Can retinal vein occlusion be completely cured?

Currently, there is no safe way to unblock or reverse a retinal vein occlusion. However, treatments can effectively manage complications like macular edema and prevent abnormal blood vessel growth, protecting your remaining vision. Many people regain useful vision with proper treatment, though it rarely returns completely to normal. The focus is on preventing further vision loss and managing the condition long-term rather than achieving a complete cure.

How many injections will I need for retinal vein occlusion?

The number of injections varies greatly from person to person. Initially, you may need anti-VEGF injections every 4 to 8 weeks. Some patients require ongoing treatment for months or years, while others may need fewer injections if their condition stabilizes. Your eye care specialist will monitor your response to treatment and adjust the injection schedule accordingly. Newer sustained-release treatments being tested in clinical trials may reduce the frequency of injections in the future.

Will retinal vein occlusion affect my other eye?

Retinal vein occlusion typically affects only one eye. However, having the condition in one eye does increase your risk of developing it in the other eye, especially if underlying risk factors like high blood pressure, diabetes, or high cholesterol are not well controlled. Managing these systemic health conditions is crucial to protecting your other eye. Your doctor may also recommend aspirin or other blood thinners as a preventive measure.

What is the difference between branch and central retinal vein occlusion?

Central retinal vein occlusion (CRVO) occurs when the main vein draining the entire retina becomes blocked, often causing more severe vision loss. Branch retinal vein occlusion (BRVO) affects one of the smaller branch veins, typically impacting a smaller area of the retina and resulting in less severe vision problems. BRVO is more common than CRVO. Both types are treated similarly with injections and laser therapy, but the prognosis tends to be better for BRVO.

How long does it take to recover vision after treatment?

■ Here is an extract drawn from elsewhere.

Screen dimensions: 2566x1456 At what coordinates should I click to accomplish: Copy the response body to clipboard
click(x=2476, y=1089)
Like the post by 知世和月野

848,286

Recovery time varies widely depending on the severity of the blockage and how quickly treatment begins. Some patients notice improvement within weeks after starting injections, while others may take several months to see benefits. Early treatment generally leads to better outcomes, which is why prompt evaluation by an eye specialist is so important. Many people regain useful vision, but complete recovery to pre-occlusion levels is uncommon. Long-term monitoring is essential as complications can develop months after the initial blockage.

🎯 Key Takeaways

  • There’s no way to unblock a retinal vein once it’s occluded, but modern treatments can effectively manage complications and preserve vision in many patients.
  • Anti-VEGF injections have become a cornerstone of treatment, blocking a protein that causes swelling and abnormal blood vessel growth in the eye.
  • Retinal vein occlusion affects over 16 million people worldwide, making it the second most common retinal vascular disease after diabetic retinopathy.
  • The condition usually strikes people in their 50s or 60s, often appearing suddenly as blurred vision or floaters in one eye, sometimes without any pain.
  • About 70% of central retinal vein occlusion cases are non-ischemic, and roughly half of these resolve without treatment, though monitoring remains crucial.
  • Controlling high blood pressure, diabetes, and cholesterol is just as important as eye treatments, as these conditions contributed to the blockage and could affect the other eye.
  • Clinical trials are exploring exciting new treatments including longer-lasting medications, implantable drug delivery devices, and combination therapies that may reduce injection frequency.
  • Complications like glaucoma can develop three or more months after the initial blockage, making long-term follow-up with your eye specialist essential even after vision stabilizes.